Many of my new friends here never knew Jay Lake. But he showed us the way. Face cancer head on. It will not control me. When my grandfather had cancer, it was spoken of in whispers for some fear of summoning it like speaking the name of the devil. Now we speak about it openly and I wear my scars with some pride (although I now have to wear a hat while outside, and that covers the first two). But that won't be the case for this one. This site is on my left temple, just over the eyebrow. While I'll follow wound management instructions and try and make the scar as small as possible, it will be very visible.

This will disrupt work, and I'm sorry about that. I tried to make it the least disruptive I could while not delaying surgery too long. This surgery will be a little more involved than the previous, and the incision will be deeper, but it still will only be a local anesthetic, and I'll be released the same day. Except for temporary lifting restrictions while it starts healing, and I expect to be driven mad by seeing a bandage just at the edge of my vision (the band-aid from the biopsy was bad enough), there won't be much inconvenience from the surgery.

Wear sunscreen, get your kids to wear sunscreen. Check yourself often. Don't delay getting something weird looked at. My first cancer was just a dry spot on my scalp. Cancer caught early is treatable and survivable (for this I have over 95% survival rate for both 5 and 10 years).
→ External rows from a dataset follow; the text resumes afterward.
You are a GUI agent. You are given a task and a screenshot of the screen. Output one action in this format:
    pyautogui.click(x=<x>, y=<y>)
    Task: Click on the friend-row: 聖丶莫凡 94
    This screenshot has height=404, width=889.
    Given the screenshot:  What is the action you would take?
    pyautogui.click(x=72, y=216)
So, once more, fuck cancer.

3 comments:

Jim C. Hines said...

Dammit. I'm so sorry to hear this, Steve. I'm glad it was caught early, and I hope they're able to get it taken care of as quickly and cleanly as possible.

Doug P.C. said...

Steve what the hell man. Let this heal and be the end of it.

Steve Buchheit said...

Hey Jim and Doug, thanks. It's mostly scheduling work things (I haven't posted recently on changes to the work life, I'll need to do that). Short story, I'm working full time at the hospital and part time as a designer. So what would have been easy peasy 2 months ago is now filled with applying for medical leave approval, changing schedules (even though the schedule for the time of the surgery hasn't been released yet, and at the hospital we're still on an altered schedule) and… well, this is getting into the longer story. But yes. You'd think working in a hospital setting saying, "Hey, I need surgery" would be met with, "sorry about that, how can we accommodate you" instead of "fill out these forms with a 3rd party and we'll see if they approve it."